Extracted data entries
===============
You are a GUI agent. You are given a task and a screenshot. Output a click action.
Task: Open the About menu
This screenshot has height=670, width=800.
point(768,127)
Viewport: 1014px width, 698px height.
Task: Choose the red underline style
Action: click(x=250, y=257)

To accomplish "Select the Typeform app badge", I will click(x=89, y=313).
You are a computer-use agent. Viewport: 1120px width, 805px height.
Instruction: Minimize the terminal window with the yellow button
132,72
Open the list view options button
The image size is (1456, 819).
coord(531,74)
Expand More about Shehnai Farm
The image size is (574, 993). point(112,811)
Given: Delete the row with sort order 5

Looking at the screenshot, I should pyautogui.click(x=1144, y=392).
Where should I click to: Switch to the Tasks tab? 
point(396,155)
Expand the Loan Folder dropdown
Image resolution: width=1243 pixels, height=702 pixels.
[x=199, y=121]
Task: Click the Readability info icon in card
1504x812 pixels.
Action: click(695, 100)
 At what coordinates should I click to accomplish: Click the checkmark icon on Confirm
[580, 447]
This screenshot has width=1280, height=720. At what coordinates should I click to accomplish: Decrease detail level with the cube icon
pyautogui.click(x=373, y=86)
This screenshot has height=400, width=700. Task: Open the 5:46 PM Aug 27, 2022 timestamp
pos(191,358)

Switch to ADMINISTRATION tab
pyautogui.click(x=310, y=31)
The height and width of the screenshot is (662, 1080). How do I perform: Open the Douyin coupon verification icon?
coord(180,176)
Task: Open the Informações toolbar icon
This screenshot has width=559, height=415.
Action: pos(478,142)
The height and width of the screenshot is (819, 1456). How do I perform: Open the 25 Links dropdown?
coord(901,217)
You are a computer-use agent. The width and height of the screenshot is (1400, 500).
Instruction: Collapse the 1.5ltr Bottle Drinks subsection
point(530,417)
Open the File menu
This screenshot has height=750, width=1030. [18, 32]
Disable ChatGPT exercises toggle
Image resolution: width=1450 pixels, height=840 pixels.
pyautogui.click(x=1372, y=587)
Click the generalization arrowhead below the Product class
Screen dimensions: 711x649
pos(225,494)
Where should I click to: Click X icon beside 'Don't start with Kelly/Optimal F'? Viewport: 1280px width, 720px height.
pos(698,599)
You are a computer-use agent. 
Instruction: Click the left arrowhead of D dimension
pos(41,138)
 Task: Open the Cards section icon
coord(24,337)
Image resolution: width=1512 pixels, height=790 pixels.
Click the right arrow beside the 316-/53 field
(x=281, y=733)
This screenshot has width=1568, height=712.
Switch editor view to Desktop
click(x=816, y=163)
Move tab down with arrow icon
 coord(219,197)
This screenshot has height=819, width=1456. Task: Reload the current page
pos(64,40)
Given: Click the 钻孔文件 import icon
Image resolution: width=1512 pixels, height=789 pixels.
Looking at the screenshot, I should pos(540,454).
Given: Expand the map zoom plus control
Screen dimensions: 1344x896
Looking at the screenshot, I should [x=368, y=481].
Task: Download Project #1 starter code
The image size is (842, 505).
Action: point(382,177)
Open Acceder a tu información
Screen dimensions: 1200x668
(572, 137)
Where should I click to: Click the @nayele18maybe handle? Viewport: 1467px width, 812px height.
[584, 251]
===============
### [The problem]
Please express everything in the records from the line containing "Expand More about Shehnai Farm" down to the line containing "pos(41,138)" as a numbered list, including both of those lines and leaving out blank lines.

### [Reply to the exercise]
1. Expand More about Shehnai Farm
2. The image size is (574, 993). point(112,811)
3. Given: Delete the row with sort order 5
4. Looking at the screenshot, I should pyautogui.click(x=1144, y=392).
5. Where should I click to: Switch to the Tasks tab? 
6. point(396,155)
7. Expand the Loan Folder dropdown
8. Image resolution: width=1243 pixels, height=702 pixels.
9. [x=199, y=121]
10. Task: Click the Readability info icon in card
11. 1504x812 pixels.
12. Action: click(695, 100)
13.  At what coordinates should I click to accomplish: Click the checkmark icon on Confirm
14. [580, 447]
15. This screenshot has width=1280, height=720. At what coordinates should I click to accomplish: Decrease detail level with the cube icon
16. pyautogui.click(x=373, y=86)
17. This screenshot has height=400, width=700. Task: Open the 5:46 PM Aug 27, 2022 timestamp
18. pos(191,358)
19. Switch to ADMINISTRATION tab
20. pyautogui.click(x=310, y=31)
21. The height and width of the screenshot is (662, 1080). How do I perform: Open the Douyin coupon verification icon?
22. coord(180,176)
23. Task: Open the Informações toolbar icon
24. This screenshot has width=559, height=415.
25. Action: pos(478,142)
26. The height and width of the screenshot is (819, 1456). How do I perform: Open the 25 Links dropdown?
27. coord(901,217)
28. You are a computer-use agent. The width and height of the screenshot is (1400, 500).
29. Instruction: Collapse the 1.5ltr Bottle Drinks subsection
30. point(530,417)
31. Open the File menu
32. This screenshot has height=750, width=1030. [18, 32]
33. Disable ChatGPT exercises toggle
34. Image resolution: width=1450 pixels, height=840 pixels.
35. pyautogui.click(x=1372, y=587)
36. Click the generalization arrowhead below the Product class
37. Screen dimensions: 711x649
38. pos(225,494)
39. Where should I click to: Click X icon beside 'Don't start with Kelly/Optimal F'? Viewport: 1280px width, 720px height.
40. pos(698,599)
41. You are a computer-use agent. 
42. Instruction: Click the left arrowhead of D dimension
43. pos(41,138)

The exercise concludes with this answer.